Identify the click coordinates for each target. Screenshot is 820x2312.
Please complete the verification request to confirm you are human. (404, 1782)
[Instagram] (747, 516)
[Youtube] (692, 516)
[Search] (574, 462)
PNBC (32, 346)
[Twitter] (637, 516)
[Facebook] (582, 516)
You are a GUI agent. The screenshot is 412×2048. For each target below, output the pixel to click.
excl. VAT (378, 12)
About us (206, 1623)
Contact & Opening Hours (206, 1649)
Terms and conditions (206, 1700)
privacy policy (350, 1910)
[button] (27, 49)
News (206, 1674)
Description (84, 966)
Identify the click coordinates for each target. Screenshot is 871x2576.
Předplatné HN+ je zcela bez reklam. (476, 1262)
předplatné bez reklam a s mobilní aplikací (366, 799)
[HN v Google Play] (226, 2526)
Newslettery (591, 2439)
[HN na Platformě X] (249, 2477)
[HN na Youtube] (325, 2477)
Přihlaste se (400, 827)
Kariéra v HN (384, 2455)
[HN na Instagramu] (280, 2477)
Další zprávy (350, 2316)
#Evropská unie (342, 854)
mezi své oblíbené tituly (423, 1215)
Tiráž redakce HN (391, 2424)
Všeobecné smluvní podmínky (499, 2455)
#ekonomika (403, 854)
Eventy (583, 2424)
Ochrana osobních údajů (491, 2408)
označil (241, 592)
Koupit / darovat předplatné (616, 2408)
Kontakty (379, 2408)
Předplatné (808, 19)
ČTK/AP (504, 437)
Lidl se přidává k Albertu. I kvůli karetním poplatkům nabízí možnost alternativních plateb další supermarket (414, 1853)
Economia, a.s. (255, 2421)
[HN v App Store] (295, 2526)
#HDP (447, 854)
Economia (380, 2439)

################

(Action item)
Only the lines containing the string "reklam" are needed; pull them out of the records.

(Solution for this problem)
Předplatné HN+ je zcela bez reklam. (476, 1262)
předplatné bez reklam a s mobilní aplikací (366, 799)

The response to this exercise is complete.